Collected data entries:
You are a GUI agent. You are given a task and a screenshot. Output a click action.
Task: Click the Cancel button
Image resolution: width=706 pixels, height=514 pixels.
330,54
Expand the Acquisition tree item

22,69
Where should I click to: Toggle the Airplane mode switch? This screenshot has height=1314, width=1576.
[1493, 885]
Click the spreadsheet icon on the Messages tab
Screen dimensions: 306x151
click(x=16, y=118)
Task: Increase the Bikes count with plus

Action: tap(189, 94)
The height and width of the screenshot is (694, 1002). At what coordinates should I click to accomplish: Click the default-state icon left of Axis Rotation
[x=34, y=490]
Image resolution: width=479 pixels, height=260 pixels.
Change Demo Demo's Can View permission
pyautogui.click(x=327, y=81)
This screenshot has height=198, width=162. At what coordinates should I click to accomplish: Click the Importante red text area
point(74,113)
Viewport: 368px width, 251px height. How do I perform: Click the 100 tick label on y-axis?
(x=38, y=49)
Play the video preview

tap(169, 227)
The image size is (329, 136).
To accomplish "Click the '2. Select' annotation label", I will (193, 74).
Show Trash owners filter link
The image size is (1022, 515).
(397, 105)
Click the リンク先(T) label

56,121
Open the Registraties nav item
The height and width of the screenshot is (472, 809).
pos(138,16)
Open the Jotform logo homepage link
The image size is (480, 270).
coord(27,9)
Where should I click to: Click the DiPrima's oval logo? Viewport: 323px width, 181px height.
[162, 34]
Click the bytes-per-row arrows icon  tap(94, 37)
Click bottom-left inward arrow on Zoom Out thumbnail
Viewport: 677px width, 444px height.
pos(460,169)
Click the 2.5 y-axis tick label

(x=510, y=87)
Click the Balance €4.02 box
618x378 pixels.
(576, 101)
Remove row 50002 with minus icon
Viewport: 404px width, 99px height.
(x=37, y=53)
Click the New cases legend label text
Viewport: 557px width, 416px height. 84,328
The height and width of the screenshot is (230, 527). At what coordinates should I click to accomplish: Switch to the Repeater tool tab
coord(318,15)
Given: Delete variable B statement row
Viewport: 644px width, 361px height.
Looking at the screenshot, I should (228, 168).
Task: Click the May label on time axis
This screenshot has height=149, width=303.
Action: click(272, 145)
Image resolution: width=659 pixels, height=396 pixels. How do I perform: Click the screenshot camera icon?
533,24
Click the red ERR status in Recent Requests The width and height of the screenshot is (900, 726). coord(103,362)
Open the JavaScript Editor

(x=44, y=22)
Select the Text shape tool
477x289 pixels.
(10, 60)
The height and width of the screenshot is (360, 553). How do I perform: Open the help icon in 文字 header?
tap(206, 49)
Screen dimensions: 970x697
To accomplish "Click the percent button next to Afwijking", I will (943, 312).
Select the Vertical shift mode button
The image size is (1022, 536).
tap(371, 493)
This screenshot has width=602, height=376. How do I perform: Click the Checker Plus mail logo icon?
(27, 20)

| Task directions |
With both ends included, please retype exactly the lines from the line containing "Where should I click to: Click" to the final line of the data.

| Worked solution |
Where should I click to: Click the DiPrima's oval logo? Viewport: 323px width, 181px height.
[162, 34]
Click the bytes-per-row arrows icon  tap(94, 37)
Click bottom-left inward arrow on Zoom Out thumbnail
Viewport: 677px width, 444px height.
pos(460,169)
Click the 2.5 y-axis tick label

(x=510, y=87)
Click the Balance €4.02 box
618x378 pixels.
(576, 101)
Remove row 50002 with minus icon
Viewport: 404px width, 99px height.
(x=37, y=53)
Click the New cases legend label text
Viewport: 557px width, 416px height. 84,328
The height and width of the screenshot is (230, 527). At what coordinates should I click to accomplish: Switch to the Repeater tool tab
coord(318,15)
Given: Delete variable B statement row
Viewport: 644px width, 361px height.
Looking at the screenshot, I should (228, 168).
Task: Click the May label on time axis
This screenshot has height=149, width=303.
Action: click(272, 145)
Image resolution: width=659 pixels, height=396 pixels. How do I perform: Click the screenshot camera icon?
533,24
Click the red ERR status in Recent Requests The width and height of the screenshot is (900, 726). coord(103,362)
Open the JavaScript Editor

(x=44, y=22)
Select the Text shape tool
477x289 pixels.
(10, 60)
The height and width of the screenshot is (360, 553). How do I perform: Open the help icon in 文字 header?
tap(206, 49)
Screen dimensions: 970x697
To accomplish "Click the percent button next to Afwijking", I will (943, 312).
Select the Vertical shift mode button
The image size is (1022, 536).
tap(371, 493)
This screenshot has width=602, height=376. How do I perform: Click the Checker Plus mail logo icon?
(27, 20)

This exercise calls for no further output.